During an interview last week, a reporter with one of the top international media outlets mentioned to me that 2008 was being referred to as the “year of the woman.” Well, I told her, we already had our Year of the Woman back in 1992—spurred on by the televised testimony of Anita Hill being savaged day after day regarding allegations of sexual harassment by Supreme Court nominee Clarence Thomas. Hill’s painfully public ordeal moved women to action, helping to propel a record-breaking number of women onto the federal ticket, electing the largest number of women ever to the House, and tripling the number of women elected to the Senate.
So it surprised me to hear that 2008 was being heralded as a similar milestone for women’s political leadership. Not only because the gains for women this year were minute, but because the bestowing of such a title in 1992 ended up doing relatively little for women overall. Yes, we made historic headway towards greater gender parity – but everything went south after that. Once term limits kicked in, the open seats were overwhelmingly filled by men, even those previously occupied by women. Since then, the percentage of women serving in state legislatures has hovered between 21 and 24%, and this election cycle, in 10 states, the total number of women serving actually went down.
Frankly, when I hear the current exclamations over women’s electoral gains in 2008, I am shocked at the apparently low expectations for where women should be politically. In this so-called “Year of the Woman, v. 2.0,” only four seats were netted by women in Congress – three in the House and one in the Senate. Unless a woman is appointed to fill Senator Clinton’s seat, we will backslide to the same 16% of women-held Senate seats that we started with before the election. At the moment, we’ve got a mere 8 women serving as governors across this country–likely to become 9 when Lt. Gov. Diane Denish replaces Governor Bill Richardson as he moves to Commerce, but still well below parity. (And governorships are important to men and women alike: as the traditional platform to the presidency, they are a critical proving ground, where executive experience can be validated.)
At the beginning of the twentieth century, suffragette Elizabeth Cady Stanton remarked that it was a wonder that the republic had done as well as it had when it’d only used half its resources. A century later, her words still ring true. In the upcoming research report “Benchmarking Women’s Leadership” by The White House Project, it is revealed that at our current rate of advancement, we won’t achieve parity between women and men in Congress in 2063. This means we will continue to use half our resources for another half century. Call in the waste management experts.

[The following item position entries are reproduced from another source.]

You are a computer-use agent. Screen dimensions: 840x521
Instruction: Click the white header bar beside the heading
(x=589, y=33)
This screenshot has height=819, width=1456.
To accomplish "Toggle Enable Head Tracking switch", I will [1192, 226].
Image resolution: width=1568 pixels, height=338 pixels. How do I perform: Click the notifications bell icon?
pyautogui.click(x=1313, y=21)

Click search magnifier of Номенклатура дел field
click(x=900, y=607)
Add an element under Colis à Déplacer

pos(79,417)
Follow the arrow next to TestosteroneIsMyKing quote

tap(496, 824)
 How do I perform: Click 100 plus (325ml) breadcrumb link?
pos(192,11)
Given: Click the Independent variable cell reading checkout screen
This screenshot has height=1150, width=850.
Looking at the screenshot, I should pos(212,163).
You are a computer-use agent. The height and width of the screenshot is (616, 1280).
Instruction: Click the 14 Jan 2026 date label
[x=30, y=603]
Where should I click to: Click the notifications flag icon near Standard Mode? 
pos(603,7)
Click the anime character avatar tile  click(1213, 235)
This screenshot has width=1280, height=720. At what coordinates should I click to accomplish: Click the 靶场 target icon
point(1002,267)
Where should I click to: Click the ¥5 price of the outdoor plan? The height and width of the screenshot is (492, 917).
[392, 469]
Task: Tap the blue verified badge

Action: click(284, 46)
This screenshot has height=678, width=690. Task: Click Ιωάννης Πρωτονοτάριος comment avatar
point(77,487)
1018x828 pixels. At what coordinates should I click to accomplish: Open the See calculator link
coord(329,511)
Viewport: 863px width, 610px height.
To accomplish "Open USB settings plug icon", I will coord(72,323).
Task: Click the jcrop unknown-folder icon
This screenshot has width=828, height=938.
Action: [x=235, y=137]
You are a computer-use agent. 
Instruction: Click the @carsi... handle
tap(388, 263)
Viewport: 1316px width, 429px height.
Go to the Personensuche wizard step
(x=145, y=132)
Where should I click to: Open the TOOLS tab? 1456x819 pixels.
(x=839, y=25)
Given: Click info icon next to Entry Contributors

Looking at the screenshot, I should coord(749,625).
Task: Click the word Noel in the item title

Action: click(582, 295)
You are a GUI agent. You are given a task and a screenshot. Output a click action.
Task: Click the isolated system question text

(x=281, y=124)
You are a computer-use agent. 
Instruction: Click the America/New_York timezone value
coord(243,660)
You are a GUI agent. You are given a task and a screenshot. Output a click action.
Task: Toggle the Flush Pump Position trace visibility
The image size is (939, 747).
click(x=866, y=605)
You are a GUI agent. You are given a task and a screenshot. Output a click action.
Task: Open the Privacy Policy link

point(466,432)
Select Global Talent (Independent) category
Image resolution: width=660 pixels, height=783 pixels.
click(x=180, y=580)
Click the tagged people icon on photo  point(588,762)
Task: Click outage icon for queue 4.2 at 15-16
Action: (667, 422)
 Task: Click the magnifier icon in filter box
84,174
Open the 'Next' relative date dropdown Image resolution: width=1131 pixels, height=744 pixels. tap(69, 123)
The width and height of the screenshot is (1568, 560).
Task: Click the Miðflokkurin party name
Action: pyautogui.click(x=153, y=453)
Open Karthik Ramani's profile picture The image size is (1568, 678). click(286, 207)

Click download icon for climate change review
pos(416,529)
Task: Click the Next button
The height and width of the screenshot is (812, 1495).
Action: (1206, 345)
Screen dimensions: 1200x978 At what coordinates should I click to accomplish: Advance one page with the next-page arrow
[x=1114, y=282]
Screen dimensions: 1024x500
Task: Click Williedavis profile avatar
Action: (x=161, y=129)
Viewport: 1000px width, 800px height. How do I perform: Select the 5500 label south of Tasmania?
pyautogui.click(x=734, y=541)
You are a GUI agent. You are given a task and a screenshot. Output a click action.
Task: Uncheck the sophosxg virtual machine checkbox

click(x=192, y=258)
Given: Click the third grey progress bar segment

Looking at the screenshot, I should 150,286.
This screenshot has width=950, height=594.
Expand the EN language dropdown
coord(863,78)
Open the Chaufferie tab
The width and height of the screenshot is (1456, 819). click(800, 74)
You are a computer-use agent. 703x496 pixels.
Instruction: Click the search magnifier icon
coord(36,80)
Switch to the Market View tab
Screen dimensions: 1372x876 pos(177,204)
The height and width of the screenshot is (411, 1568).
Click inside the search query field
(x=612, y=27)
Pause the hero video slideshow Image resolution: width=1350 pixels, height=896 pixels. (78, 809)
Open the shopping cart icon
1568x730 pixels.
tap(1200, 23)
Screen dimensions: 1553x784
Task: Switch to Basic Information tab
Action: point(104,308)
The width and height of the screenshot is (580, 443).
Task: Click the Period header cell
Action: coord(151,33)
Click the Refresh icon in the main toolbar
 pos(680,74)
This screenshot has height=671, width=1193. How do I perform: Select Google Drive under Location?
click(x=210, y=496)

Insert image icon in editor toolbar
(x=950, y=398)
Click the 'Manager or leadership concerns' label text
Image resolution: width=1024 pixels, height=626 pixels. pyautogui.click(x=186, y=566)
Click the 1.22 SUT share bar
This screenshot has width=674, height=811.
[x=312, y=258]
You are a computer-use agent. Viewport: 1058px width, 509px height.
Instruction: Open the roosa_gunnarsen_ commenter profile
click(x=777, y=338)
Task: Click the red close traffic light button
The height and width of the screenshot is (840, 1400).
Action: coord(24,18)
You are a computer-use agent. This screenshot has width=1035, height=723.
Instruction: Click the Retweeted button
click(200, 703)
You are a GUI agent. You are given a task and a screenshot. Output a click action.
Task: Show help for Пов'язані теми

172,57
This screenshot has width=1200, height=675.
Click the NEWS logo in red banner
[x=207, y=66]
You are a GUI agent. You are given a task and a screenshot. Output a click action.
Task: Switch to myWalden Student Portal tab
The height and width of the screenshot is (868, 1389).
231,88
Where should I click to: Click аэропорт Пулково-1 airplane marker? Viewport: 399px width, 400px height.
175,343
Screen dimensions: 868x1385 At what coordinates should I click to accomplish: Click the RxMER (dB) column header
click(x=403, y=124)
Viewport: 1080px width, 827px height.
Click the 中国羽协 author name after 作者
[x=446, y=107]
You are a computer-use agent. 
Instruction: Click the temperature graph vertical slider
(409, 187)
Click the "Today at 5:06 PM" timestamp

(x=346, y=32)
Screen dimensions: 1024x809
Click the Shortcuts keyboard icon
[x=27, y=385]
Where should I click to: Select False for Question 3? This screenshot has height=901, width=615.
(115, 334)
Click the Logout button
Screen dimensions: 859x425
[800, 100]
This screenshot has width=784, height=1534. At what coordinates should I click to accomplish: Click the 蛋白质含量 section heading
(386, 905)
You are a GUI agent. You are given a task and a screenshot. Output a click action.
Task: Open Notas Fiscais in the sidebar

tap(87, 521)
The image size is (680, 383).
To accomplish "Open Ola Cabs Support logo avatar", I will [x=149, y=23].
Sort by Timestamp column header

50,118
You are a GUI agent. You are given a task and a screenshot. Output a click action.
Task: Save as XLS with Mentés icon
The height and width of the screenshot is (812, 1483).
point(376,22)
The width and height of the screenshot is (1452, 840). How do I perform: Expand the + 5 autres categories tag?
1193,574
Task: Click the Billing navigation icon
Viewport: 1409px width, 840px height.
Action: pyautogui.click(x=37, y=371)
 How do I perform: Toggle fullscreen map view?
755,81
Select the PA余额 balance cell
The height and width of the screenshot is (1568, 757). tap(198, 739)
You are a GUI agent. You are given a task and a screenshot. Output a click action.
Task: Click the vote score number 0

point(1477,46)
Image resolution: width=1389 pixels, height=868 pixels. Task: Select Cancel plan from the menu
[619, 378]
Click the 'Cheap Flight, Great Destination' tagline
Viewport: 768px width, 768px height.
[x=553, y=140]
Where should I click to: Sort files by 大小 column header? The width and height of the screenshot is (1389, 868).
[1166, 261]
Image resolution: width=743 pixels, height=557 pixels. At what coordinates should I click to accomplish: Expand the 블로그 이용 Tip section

With pressure from women’s groups, other countries have moved far ahead of the US in terms of women’s political representation by establishing quotas, either around the numbers of women candidates or office holders. Parliamentary systems make this easier to do than in our winner take all electoral system, but there are a myriad of innovations that could move our democracy to a place of true representation; all we need is the political will to make such programs a priority.
I’ve spoken before about how a Presidential Commission on Women & Democracy could make deep inroads into achieving gender parity in government – no country can accomplish such a task without a big show of political will from the very top. And a commission is a good structure for this type of innovation, as it makes recommendations without becoming a parking lot for urgently needed policy changes.
That’s the high-level piece of work that needs to happen in order to bring more women into the political process. But there are other ways each of us can make a tangible difference—starting right now.
After you read this piece, think of a woman you believe would make a great addition to the city council, school board, or state legislature. Then pick up the phone, dial her number, and encourage her to run. Or send her a personal e-card inviting her to run. When I speak with female elected officials, the majority of them say that the one thing that spurred them to run was the encouragement of a friend, family member, or co-worker to do so. It was certainly the case when I ran for city council in Des Moines years ago.
Men see other men in places of leadership, and they step up to the plate to either join or unseat them. But women, who see too few of their counterparts in positions of political power, wait to be invited. It won’t always be that way. And if enough people make the call, we can help hurry history.